A infecção uterina puerperal é de elevada ocorrência em bovinos, principalmente após algum distúrbio de parto. É descrita principalmente em vacas leiteiras, porém também ocorrem em vacas de corte.

Os efeitos na performance reprodutiva futura dos animais acometidos são descritos em vários trabalhos, e incluem retardo no reinício da atividade ovariana cíclica e involução uterina, redução no escore corporal, maior incidência de infecções uterinas pós-puerperais, e aumento no número de serviços por concepção.
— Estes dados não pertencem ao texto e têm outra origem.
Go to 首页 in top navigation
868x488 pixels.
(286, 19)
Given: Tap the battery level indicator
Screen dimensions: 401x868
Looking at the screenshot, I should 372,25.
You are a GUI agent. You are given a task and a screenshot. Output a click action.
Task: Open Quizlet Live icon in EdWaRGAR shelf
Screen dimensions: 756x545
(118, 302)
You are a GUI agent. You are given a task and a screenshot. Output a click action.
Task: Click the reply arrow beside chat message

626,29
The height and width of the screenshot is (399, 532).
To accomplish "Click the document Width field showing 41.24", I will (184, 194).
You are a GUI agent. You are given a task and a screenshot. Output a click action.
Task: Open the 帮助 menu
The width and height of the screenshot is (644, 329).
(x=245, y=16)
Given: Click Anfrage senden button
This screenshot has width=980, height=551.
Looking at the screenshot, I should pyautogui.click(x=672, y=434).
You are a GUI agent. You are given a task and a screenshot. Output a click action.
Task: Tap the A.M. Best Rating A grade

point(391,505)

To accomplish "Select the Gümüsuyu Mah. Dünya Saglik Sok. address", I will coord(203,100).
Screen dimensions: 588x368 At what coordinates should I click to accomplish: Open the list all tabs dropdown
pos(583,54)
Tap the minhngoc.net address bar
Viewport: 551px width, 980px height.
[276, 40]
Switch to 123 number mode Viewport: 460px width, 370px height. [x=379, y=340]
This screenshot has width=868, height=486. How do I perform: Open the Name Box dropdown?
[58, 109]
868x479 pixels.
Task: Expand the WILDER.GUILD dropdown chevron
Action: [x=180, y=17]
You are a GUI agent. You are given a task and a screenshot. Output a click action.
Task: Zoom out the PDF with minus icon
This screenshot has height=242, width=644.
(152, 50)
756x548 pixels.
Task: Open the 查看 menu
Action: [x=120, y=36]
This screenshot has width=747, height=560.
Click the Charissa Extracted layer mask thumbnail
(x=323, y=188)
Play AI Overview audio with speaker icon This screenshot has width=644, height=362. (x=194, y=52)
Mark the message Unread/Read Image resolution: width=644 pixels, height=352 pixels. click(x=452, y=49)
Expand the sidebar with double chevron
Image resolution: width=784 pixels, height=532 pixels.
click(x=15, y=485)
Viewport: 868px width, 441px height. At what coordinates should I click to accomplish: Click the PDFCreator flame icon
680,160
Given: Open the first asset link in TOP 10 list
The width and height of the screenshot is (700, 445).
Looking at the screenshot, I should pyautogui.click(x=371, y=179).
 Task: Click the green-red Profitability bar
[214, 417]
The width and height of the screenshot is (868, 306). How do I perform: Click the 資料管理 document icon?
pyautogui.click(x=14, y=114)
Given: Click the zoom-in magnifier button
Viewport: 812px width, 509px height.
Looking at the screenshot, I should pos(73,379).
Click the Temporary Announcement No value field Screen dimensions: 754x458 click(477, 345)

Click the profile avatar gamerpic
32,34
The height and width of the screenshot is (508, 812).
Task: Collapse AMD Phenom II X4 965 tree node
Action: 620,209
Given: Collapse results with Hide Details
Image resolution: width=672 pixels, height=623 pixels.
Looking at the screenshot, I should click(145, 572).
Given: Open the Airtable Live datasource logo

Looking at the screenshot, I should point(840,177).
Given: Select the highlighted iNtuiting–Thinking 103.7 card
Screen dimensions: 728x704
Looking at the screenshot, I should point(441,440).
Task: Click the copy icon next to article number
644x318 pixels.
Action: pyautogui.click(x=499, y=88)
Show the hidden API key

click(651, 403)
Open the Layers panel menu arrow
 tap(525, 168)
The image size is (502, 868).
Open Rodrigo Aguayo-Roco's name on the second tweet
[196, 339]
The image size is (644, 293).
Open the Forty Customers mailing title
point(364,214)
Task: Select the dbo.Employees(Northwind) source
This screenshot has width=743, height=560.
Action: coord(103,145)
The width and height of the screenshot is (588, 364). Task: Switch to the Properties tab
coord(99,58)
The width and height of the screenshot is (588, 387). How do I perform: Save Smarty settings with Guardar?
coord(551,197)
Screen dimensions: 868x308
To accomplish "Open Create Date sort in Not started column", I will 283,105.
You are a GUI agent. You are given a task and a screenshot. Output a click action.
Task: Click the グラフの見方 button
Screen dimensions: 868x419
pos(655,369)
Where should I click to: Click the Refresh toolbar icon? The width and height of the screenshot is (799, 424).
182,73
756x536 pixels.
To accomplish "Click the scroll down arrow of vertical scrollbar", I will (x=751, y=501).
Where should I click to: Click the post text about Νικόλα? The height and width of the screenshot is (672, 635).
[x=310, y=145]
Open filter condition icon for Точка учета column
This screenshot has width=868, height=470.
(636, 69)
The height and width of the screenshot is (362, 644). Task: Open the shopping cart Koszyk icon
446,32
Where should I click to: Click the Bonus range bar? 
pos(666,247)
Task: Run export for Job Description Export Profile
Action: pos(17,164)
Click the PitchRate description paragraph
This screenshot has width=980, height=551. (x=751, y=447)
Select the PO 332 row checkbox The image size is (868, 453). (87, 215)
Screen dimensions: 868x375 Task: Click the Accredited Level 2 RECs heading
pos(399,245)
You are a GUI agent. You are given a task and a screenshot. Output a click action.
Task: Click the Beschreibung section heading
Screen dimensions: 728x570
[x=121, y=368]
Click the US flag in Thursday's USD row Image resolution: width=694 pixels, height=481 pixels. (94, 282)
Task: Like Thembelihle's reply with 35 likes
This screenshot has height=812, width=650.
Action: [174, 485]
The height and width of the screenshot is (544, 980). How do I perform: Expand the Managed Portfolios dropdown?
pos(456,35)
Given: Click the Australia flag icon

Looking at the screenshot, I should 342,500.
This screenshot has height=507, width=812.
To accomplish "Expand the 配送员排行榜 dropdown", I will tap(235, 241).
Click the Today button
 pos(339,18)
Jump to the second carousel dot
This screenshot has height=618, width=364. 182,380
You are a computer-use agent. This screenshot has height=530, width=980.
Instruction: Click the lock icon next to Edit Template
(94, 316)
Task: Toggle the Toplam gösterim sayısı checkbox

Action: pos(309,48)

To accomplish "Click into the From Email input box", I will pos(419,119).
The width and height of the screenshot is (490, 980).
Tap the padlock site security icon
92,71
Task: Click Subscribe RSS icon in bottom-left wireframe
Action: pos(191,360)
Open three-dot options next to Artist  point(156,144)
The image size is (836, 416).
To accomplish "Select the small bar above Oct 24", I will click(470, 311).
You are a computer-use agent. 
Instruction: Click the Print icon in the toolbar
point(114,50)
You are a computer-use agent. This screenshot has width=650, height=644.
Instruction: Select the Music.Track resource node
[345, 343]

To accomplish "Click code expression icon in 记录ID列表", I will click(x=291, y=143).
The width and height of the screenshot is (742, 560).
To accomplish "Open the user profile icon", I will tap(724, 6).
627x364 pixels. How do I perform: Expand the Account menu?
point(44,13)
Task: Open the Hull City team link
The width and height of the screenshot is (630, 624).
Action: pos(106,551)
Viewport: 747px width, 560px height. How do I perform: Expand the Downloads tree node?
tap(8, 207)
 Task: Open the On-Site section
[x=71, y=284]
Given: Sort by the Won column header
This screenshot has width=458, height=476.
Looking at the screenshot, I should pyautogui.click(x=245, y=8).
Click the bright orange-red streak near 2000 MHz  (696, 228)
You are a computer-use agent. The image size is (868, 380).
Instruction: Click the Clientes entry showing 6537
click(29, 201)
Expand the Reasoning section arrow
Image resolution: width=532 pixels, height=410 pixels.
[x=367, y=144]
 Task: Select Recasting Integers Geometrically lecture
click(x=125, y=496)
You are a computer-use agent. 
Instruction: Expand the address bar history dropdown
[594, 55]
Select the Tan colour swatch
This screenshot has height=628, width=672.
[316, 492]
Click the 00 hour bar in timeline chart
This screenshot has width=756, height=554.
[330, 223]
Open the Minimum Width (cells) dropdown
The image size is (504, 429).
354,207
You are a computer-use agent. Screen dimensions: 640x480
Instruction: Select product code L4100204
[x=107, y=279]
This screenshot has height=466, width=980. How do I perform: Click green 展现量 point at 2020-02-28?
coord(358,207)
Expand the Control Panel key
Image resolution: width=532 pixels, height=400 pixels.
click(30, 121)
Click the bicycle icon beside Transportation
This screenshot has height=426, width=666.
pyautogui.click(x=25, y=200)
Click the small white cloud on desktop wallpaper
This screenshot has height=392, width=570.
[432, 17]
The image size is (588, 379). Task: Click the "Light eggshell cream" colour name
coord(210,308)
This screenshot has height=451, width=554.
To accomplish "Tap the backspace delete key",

Os principais efeitos deletérios causados por esta condição dizem respeito a um retardo na involução e uma maior contaminação uterina, ambas condições decorrentes da permanência dos anexos fetais por períodos acima dos normais no interior do útero, cérvix e vagina.

A retenção de placenta normalmente é o principal distúrbio pós-parto que acarreta e infecção uterina puerperal. Quando a placenta não é expulsa dentro de 48 horas, esta sofre uma progressiva putrefação e um processo de liquefação. Estes processos predispõem a multiplicação das bactérias que juntamente com a putrefação dos anexos fetais diminuem a atividade do miométrio, levando á inércia uterina. O processo normal de involução uterina pode ocorrer mesmo na presença de bactérias, que em condições normais, são eliminadas dentro de 2 a 3 semanas quando a contaminação não é exagerada.

A proliferação excessiva de bactérias nos casos de retenção de placenta leva a infecção retardando a involução do útero, que é imprescindível para o restabelecimento dos ciclos estrais. Um fator agravante é que o principal mecanismo de defesa uterina, a fagocitose bacteriana, está diminuído em casos de retenção de placenta.

Animais que tiveram problemas de parto são mais acometidos de outros problemas pós-parto em relação aos animais com parto normal. Considerando tal afirmação, o tratamento deveria combater além da excessiva proliferação bacteriana, estimular a involução uterina. A eficiência dos tratamentos poderia ser mensurada pela fertilidade futura dos animais, visto que as condições decorrentes da infecção uterina puerperal poderiam interferir na vida reprodutiva futura dos animais afetados.

Um bom tratamento deveria controlar a proliferação bacteriana, evitando sinais sistêmicos de infecção e dando condições para que a involução uterina se processe sem maiores anormalidades, auxiliando com isto na remoção do material contaminado. As drogas para tratamento desta condição, ou seja, uma infecção de curso agudo, causada por uma flora mista, e que depende de tratamento rápido e eficiente, devem apresentar amplo espectro de ação, formação de níveis circulatórios da droga rapidamente após a aplicação, e difícil aparecimento de cepas resistentes.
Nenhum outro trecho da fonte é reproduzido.